Submitted to: Molecular and Cellular Probes
Publication Type: Peer Reviewed Journal
Publication Acceptance Date: 2/11/2009
Publication Date: N/A
Citation: N/A Interpretive Summary: Huanglongbing is the most serious citrus disease worldwide and is known to be associated with a bacterium (Candidatus Liberibacter asiaticus) that is vectored between trees by an insect known as the Asian citrus psyllid. This disease was detected in the U.S. for the first time in 2005 and threatens to end large scale commercial production of citrus. Sensitive detection methods for this bacterium are needed in citrus and psyllid samples for two reasons: 1) to monitor its movement in the U.S.; and, 2) to study the infection and disease process with the goal of using this information to develop control strategies. This paper presents a molecular detection method that is superior to currently approved methods in sensitivity and C. Liberibacter strain characterization and therefore provides an important new tool in the study and monitoring of this devastating disease.
Technical Abstract: Four Candidatus Liberibacter species (asiaticus, africanus, americanus, and psyllaurous) are phloem-limited bacteria associated with severe plant diseases. Psyllaurous is linked to psyllids yellowing in solanaceous plants while the other three species are associated with citrus greening or Huanglongbing (HLB). At least eight different PCR-based strategies have been published for detection of C. Liberibacter based primarily on 16S rRNA or the ß operon sequences. A 16S rRNA-based Taqman method is accepted as a regulatory standard in the U.S. by APHIS. This method uses species-specific primers that amplify a conserved region.

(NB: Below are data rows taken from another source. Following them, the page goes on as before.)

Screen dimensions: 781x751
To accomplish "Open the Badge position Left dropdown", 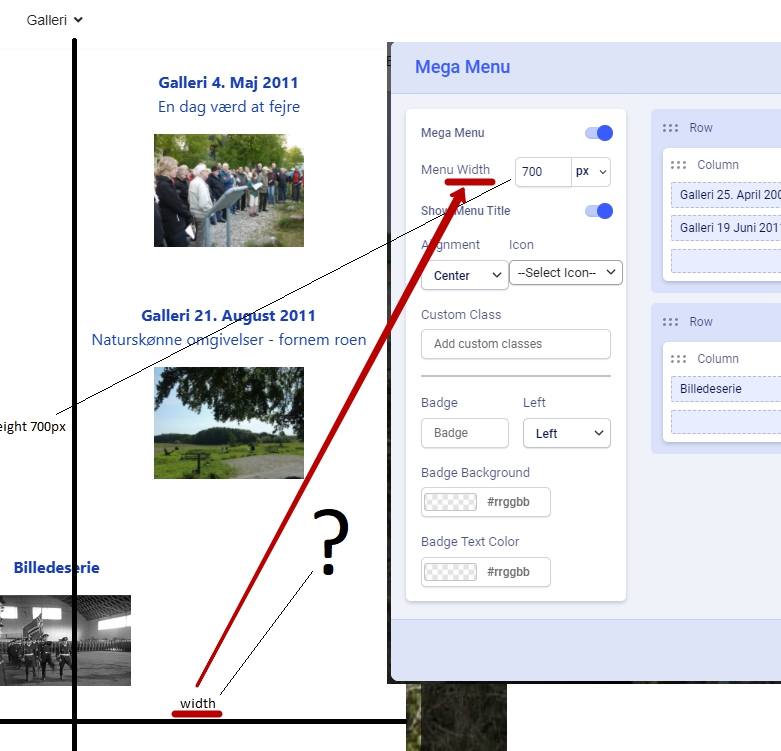I will (x=566, y=433).
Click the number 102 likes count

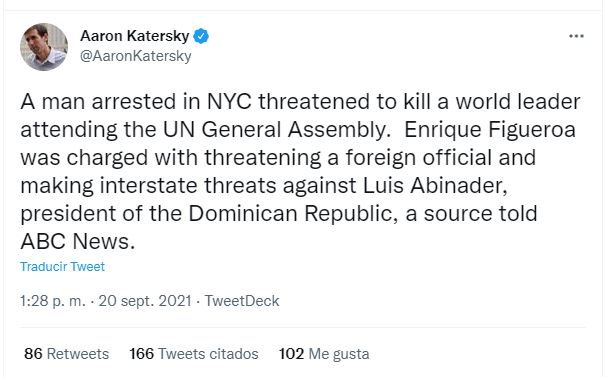pyautogui.click(x=291, y=354)
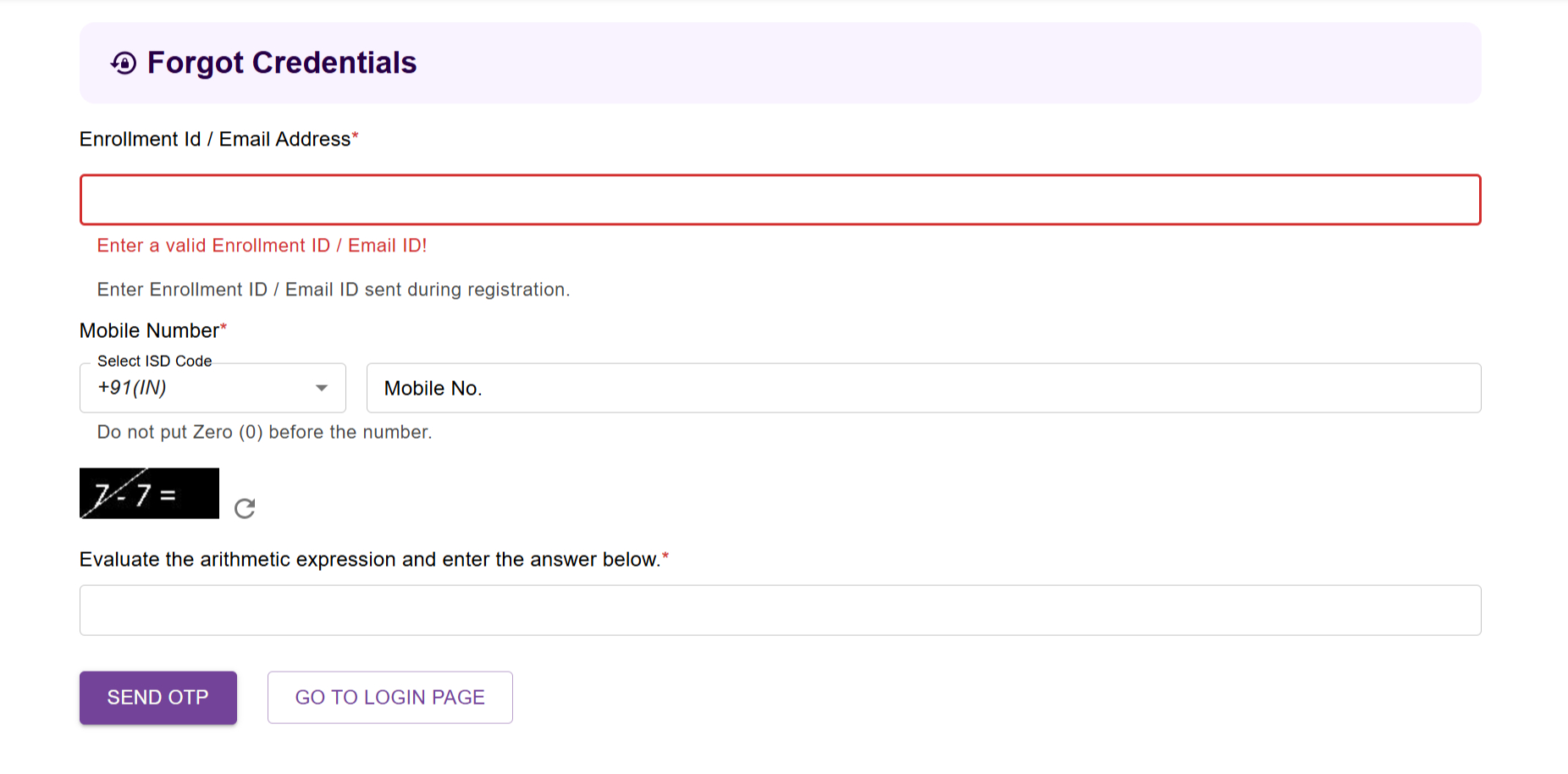
Task: Select the +91(IN) ISD code value
Action: [132, 388]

Growing information on sequence variation within C. Liberibacter 16S rRNA indicates species-specific primers will miss some of the sequence variants. In this paper, we present a method with at least equal sensitivity to the Taqman assay and the ability to amplify more variant sequences and to discriminate the variations using a high resolution melt (HRM) protocol. Unique 16S rDNA primers flanking a variable region were designed to produce a 195 bp amplimer and the HRM method is demonstrated. Furthermore, a saturating double-stranded DNA dye-binding Q-PCR protocol, SensiMix HRM using EvaGreen (Trade Mark) dye, was shown to be approximately 10-fold more sensitive than SYBR Green I. High sensitivity is shown for both plant and Diaphorina citri (Asian citrus psyllids) DNA samples and detection of the much more divergent psyllaurous species was demonstrated.